The Adventures of Little Carp (小鲤鱼历险记 Xiǎo Lǐ Yú Lì Xiǎn Jì) is a half-hour animated Chinese TV series adapted from the Chinese folktale "The Carp Jumps Over the Dragon Gate" (鲤鱼跳龙门). The series revolves around a carp called Bubbles and his friends.

Plot
Bubbles, a carp, lives in Carp Lake with his grandmother, who often tells him about the legendary, powerful ruler of the seas and the rivers: the Dragon, whom Bubbles idolises. One day, Bubbles encounters Evil Snake, who pretends that he is the Dragon King. Evil Snake and his two accomplices, Lobby and Bogart, accompany Bubbles to the lake, where Bubbles' grandmother suspects that he is an impostor. No one believes her at first until his "dragon horns" and fake skin slip from his body, and his identity is revealed.

In anger, Evil Snake turns Bubbles' grandmother into a bubble in a fierce fight. Angry, Bubbles searches for the real dragon to revive his grandmother, and avenge her death by finding the five dragon scales left by the Dragon in  order to beat Evil Snake. Along the way, he meets new friends, including the imposing Aku, the sassy Mei Mei, and the timid Erl, while Evil Snake and his henchmen relentlessly pursue Bubbles.

Main characters
Bubbles (泡泡) - Bubbles is a curious young carp with the ability to blow bubbles. He has been living with his grandmother, to whom he is very loyal. Bubbles meets Mei-Mei and Aku at a circus run by Mr. Octavio the octopus, who invites him perform in his circus. Bubbles is golden coloured and has red fins, and he grows wings when he activates the golden scale which is part of the five dragon scales that have the power of the dragon. He is loyal, brave and always stands up for what's right, but because he is so kind, he is sometimes duped by villains. Bubbles is the first to gain a scale which is the golden scale, which is loosely based on the Chinese Element Gold. The golden scale is activated when the phrase "My heart is like iron, and it is indestructable!" Bubbles also blows bubbles to confuse his enemies, to send messages, to create protective spheres, or just for fun.

+---+

### Goals
• A. Copy out the passage about The Adventures of Little Carp, starting at "The Adventures of" and ending at "identity is revealed.".
• B. Write what comes next in the passage about The Adventures of Little Carp, picking up after its last sentence.

+---+

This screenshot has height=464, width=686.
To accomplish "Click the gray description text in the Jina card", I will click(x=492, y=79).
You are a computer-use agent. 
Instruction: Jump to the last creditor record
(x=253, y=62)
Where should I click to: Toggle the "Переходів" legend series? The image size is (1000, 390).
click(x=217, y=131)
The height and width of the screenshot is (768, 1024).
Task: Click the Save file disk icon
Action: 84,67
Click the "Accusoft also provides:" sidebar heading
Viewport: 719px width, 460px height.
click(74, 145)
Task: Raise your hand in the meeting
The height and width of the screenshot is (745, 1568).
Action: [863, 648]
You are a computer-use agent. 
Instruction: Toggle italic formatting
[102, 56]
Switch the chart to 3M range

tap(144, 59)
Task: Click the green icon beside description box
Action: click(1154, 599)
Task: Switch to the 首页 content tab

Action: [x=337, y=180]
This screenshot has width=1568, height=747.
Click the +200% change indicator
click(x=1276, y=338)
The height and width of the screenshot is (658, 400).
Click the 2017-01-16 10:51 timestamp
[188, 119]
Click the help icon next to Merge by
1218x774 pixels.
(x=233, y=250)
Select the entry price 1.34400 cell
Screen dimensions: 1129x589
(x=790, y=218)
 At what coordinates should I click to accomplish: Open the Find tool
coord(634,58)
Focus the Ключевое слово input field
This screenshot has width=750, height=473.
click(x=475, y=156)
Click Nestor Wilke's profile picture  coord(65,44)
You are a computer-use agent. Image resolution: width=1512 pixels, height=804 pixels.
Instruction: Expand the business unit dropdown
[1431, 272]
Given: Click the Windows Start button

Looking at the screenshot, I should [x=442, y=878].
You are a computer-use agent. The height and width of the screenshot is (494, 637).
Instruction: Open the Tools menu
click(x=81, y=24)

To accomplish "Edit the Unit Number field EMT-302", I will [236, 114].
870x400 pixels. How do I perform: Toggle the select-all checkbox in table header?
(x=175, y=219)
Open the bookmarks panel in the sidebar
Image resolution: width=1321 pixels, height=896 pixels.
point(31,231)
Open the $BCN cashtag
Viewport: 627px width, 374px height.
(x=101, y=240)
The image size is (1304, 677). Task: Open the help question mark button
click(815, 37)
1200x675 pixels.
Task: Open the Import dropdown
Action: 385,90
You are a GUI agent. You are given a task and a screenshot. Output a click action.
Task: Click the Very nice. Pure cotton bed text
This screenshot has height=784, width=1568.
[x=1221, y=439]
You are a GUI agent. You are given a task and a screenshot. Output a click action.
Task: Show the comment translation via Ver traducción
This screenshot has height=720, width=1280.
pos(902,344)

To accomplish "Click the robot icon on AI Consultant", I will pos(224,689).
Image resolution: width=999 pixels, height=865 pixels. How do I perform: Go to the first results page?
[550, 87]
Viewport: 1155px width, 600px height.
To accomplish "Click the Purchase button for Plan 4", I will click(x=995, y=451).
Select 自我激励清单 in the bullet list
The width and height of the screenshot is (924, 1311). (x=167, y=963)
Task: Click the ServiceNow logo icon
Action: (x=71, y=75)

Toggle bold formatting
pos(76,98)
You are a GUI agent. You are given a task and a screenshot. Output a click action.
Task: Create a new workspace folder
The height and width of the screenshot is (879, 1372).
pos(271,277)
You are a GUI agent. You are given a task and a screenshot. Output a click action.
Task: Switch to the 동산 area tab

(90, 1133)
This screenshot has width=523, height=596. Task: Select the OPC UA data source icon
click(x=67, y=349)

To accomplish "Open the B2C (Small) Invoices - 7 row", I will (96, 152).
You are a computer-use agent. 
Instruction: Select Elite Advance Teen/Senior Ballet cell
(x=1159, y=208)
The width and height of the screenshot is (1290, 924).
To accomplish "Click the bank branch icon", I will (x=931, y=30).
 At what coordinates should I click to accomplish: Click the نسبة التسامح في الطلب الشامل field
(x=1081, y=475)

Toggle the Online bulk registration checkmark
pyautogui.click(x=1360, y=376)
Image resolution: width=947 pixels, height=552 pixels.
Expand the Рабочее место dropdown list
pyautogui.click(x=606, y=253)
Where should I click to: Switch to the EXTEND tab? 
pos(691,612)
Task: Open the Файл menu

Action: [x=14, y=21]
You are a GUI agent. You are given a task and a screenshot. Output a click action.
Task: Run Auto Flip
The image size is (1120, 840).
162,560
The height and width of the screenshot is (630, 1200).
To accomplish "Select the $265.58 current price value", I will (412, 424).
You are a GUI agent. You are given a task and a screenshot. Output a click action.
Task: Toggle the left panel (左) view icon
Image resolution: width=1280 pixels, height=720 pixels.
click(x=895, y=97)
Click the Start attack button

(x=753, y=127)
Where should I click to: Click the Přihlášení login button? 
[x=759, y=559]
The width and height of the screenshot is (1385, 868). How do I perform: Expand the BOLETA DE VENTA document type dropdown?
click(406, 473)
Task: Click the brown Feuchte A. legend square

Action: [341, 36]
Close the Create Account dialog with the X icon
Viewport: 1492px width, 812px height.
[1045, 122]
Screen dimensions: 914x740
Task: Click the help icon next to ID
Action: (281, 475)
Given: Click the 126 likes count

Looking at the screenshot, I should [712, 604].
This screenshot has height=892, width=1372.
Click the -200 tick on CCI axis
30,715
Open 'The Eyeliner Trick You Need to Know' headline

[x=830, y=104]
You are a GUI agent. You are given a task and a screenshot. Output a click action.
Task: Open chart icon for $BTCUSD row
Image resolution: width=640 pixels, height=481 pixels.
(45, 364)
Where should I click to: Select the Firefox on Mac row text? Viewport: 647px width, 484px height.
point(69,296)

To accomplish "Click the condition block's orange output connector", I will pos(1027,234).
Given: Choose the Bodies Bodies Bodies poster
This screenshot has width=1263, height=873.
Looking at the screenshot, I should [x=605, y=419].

+---+

### The responses
• A.
The Adventures of Little Carp (小鲤鱼历险记 Xiǎo Lǐ Yú Lì Xiǎn Jì) is a half-hour animated Chinese TV series adapted from the Chinese folktale "The Carp Jumps Over the Dragon Gate" (鲤鱼跳龙门). The series revolves around a carp called Bubbles and his friends.

Plot
Bubbles, a carp, lives in Carp Lake with his grandmother, who often tells him about the legendary, powerful ruler of the seas and the rivers: the Dragon, whom Bubbles idolises. One day, Bubbles encounters Evil Snake, who pretends that he is the Dragon King. Evil Snake and his two accomplices, Lobby and Bogart, accompany Bubbles to the lake, where Bubbles' grandmother suspects that he is an impostor. No one believes her at first until his "dragon horns" and fake skin slip from his body, and his identity is revealed.

• B.
 Aoqi (阿酷) - Sometimes called simply "Aku", Aoqi is a magician seahorse. Aoqi's parents were killed by Evil Snake when he was very young, and Mr Octavio later adopted him. Aoqi later learnt magic to defeat his foe. Aoqi is very smart, and when the gang finds themselves in sticky situations, he is usually the first to come up with a plan. He is depicted as pompous before joining the group, but stops after Bubbles saves his life. Aoqi is very kind despite his stern looks and bossy attitude.  Aoqi fights mostly with his wand, and has also been depicted in episodes as having great speed. Aoqi is the second one to gain a scale, which is the blue/water scale. It is activated when he says the phrase "Brave and resourceful, my heart flies free!" It upgradeds his wand so that it can turn into whatever Aku calls for.
 Xiao Mei Mei (小美美) is an anthropomorphic jellyfish. She is a singer who performs as the main star in Mr. Octavio's circus. She is sometimes depicted as a diva but tends to be the most forgiving and sensible of the group. She also likes anything that is cute and beautiful and hates things that are ugly. Mei Mei is the third one to gain a scale, which is the emerald scale. She activates it by singing unlike the other three, but occasionally has used the phrase "I am the voice of the ocean!" The activation of her chip causes here singing to be very powerful as it can calm down anything and stop it.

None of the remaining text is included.